Estratto del documento:
----
I Green River sono il gruppo letteralmente seminale di molto di quello che è successo dopo di loro. Hanno cessato di esistere quando due volevano firmare con una major e due no. Erano gente coi capelli ruffi e occhiali da sole enormi. Gli occhiali da sole così grandi non mi sono mai piaciuti ma col tempo sono diventati parte della musica, direttamente associabile a essa, e oggi non è più possibile liberarsi di alcune delle immagini che definiscono quegli anni. Quando questo processo ha iniziato a succedere, quella musica è diventata un fenomeno di costume. Il risultato è che per i vent’anni di In Utero alcuni hanno deciso di vestirsi Grunge, per tutto l’anno.
----
[Estratti da un dataset]
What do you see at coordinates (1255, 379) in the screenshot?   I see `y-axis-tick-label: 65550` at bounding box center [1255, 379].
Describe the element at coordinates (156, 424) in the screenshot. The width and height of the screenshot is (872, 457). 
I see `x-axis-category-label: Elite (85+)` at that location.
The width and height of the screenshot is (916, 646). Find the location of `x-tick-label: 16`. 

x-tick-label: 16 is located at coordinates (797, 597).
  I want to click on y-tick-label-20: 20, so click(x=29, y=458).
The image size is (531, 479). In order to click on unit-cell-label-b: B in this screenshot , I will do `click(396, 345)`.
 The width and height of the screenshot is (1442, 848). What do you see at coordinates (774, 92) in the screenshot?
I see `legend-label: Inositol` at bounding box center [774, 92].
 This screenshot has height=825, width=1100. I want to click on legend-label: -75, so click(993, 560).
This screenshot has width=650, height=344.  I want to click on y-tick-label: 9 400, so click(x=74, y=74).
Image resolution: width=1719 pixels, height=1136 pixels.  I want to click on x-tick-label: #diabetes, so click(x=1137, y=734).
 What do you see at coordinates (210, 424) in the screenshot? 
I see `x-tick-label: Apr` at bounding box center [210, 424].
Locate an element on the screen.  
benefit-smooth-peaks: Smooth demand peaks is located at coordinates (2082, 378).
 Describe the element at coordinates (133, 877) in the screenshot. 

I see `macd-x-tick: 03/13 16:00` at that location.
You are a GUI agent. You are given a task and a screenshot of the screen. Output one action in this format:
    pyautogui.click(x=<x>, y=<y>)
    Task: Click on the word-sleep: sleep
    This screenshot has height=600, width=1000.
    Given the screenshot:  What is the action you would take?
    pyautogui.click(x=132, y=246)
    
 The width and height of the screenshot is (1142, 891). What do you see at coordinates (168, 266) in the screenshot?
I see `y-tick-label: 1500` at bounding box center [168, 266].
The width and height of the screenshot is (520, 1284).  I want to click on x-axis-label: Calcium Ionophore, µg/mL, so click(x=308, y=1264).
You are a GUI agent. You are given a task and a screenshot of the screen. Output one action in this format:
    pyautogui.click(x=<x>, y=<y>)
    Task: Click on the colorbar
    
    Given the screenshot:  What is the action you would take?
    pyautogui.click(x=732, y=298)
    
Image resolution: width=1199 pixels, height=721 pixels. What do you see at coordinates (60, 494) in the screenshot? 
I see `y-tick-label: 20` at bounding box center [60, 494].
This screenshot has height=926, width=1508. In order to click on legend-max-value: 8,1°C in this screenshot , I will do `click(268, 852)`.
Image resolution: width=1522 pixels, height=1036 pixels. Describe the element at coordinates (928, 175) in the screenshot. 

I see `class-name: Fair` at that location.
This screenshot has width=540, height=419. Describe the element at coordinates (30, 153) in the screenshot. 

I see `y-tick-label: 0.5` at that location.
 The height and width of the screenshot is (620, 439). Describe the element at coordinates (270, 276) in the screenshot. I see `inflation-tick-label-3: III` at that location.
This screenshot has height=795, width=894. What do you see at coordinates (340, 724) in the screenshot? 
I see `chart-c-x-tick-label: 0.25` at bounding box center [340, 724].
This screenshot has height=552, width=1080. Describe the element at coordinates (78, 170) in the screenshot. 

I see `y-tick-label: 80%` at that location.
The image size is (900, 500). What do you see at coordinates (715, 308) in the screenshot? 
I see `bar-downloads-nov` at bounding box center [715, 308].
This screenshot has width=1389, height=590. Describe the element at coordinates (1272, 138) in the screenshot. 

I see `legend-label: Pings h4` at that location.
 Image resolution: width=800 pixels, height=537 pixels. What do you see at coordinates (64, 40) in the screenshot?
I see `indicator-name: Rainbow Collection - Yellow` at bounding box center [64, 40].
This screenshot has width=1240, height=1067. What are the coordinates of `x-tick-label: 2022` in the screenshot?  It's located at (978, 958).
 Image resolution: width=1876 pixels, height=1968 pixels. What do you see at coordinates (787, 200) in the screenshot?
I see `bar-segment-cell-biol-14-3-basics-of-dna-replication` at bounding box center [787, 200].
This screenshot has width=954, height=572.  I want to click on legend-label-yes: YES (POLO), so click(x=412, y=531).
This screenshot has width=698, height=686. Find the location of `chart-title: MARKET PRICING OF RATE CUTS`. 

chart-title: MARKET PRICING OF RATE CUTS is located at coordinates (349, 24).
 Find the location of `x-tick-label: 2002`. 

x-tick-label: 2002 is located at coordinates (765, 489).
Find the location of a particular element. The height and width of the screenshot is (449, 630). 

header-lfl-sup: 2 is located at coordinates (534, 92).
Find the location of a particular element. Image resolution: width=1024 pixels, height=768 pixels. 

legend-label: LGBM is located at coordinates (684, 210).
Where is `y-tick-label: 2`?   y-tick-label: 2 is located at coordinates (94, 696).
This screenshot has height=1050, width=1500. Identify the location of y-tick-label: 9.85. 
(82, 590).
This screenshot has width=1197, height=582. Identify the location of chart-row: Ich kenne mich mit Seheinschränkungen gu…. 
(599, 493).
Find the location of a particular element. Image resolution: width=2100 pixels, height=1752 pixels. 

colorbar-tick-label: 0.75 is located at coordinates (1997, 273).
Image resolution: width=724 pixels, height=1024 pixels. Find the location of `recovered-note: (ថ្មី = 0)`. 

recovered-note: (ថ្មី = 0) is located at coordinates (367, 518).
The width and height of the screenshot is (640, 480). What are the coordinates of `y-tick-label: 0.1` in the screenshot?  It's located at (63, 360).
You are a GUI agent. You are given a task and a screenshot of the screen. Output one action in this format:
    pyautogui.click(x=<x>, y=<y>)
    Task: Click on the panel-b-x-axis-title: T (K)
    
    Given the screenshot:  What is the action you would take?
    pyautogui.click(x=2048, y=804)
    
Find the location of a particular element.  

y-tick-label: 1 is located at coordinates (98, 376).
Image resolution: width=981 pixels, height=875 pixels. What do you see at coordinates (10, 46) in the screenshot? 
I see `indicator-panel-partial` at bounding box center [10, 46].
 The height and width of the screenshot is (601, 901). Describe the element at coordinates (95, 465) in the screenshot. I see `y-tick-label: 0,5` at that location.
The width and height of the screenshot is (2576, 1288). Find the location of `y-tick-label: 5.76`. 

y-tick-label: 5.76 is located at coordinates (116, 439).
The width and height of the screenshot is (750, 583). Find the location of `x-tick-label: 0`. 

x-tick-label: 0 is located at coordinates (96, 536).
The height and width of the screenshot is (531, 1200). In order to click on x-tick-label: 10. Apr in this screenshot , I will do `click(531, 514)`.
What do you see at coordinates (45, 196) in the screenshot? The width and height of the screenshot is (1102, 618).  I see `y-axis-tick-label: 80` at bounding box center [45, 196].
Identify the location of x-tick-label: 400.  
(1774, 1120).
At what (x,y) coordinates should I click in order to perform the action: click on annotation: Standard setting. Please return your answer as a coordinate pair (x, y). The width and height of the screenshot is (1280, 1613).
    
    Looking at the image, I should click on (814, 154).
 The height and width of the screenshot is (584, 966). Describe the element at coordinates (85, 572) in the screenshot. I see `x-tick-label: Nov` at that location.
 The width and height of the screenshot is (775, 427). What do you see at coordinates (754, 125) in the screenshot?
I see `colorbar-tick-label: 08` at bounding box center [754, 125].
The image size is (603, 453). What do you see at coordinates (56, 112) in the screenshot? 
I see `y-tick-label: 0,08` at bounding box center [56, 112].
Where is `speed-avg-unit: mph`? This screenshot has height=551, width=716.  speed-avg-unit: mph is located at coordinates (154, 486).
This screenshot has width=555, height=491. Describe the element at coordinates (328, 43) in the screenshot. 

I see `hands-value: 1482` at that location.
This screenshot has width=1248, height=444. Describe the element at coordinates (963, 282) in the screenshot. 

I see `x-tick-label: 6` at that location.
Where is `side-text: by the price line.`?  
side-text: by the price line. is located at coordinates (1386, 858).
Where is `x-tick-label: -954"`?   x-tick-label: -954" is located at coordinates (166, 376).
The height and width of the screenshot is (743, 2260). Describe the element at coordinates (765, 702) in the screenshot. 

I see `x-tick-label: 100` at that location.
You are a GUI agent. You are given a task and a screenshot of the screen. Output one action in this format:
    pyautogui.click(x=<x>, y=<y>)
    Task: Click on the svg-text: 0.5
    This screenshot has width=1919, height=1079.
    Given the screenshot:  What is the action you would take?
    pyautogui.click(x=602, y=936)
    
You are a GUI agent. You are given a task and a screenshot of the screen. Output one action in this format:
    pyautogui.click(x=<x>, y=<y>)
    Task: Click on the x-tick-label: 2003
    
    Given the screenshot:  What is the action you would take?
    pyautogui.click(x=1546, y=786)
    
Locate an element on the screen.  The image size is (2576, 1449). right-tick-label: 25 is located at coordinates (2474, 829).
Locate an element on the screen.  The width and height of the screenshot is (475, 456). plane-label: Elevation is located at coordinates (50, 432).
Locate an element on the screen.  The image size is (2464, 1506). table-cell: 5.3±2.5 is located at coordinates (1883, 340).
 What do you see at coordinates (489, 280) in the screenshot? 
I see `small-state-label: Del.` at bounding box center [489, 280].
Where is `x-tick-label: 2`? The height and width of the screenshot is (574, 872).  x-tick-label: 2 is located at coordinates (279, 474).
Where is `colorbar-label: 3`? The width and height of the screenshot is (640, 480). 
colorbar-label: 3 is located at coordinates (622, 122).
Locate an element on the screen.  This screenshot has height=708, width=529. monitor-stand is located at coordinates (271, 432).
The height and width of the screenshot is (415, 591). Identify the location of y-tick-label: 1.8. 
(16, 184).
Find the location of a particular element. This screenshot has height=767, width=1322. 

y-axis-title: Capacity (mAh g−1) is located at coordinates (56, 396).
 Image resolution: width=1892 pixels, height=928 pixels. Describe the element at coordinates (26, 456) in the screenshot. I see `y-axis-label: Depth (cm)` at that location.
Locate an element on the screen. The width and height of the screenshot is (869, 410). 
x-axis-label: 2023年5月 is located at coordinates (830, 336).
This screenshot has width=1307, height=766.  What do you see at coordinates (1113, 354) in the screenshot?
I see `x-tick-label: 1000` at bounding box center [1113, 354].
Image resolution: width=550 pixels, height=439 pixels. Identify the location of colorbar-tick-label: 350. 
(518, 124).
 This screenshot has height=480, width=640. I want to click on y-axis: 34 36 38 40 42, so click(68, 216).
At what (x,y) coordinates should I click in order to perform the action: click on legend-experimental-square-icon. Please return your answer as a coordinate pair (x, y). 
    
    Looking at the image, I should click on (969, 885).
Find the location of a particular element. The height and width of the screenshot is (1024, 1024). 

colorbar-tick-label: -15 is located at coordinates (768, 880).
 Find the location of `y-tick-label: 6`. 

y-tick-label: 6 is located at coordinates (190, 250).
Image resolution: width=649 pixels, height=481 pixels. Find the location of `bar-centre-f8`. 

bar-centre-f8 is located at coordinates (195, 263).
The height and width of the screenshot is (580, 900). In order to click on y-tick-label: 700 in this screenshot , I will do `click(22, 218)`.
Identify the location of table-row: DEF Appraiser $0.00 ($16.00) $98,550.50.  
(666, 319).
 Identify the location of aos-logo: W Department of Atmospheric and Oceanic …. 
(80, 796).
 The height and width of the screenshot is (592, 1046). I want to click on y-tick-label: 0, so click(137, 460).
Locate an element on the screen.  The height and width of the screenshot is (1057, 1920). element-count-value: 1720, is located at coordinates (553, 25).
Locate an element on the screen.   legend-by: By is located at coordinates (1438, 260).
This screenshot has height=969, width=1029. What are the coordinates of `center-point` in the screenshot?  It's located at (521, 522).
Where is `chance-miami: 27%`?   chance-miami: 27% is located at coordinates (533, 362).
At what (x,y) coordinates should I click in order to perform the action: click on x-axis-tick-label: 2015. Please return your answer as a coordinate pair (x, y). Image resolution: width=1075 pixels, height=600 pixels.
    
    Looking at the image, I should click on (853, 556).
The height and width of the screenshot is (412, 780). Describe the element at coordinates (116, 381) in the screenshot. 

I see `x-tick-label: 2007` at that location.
----
I tuoi compiti:
a) Nel testo sui Green River, in quale circostanza il gruppo ha cessato di esistere?
b) Traduci in inglese questa frase del testo sui Green River: "Il risultato è che per i vent’anni di In Utero alcuni hanno deciso di vestirsi Grunge, per tutto l’anno."

Soluzioni proposte:
a) Quando due volevano firmare con una major e due no.

b) The result is that for the twentieth anniversary of In Utero some people decided to dress Grunge, for the whole year.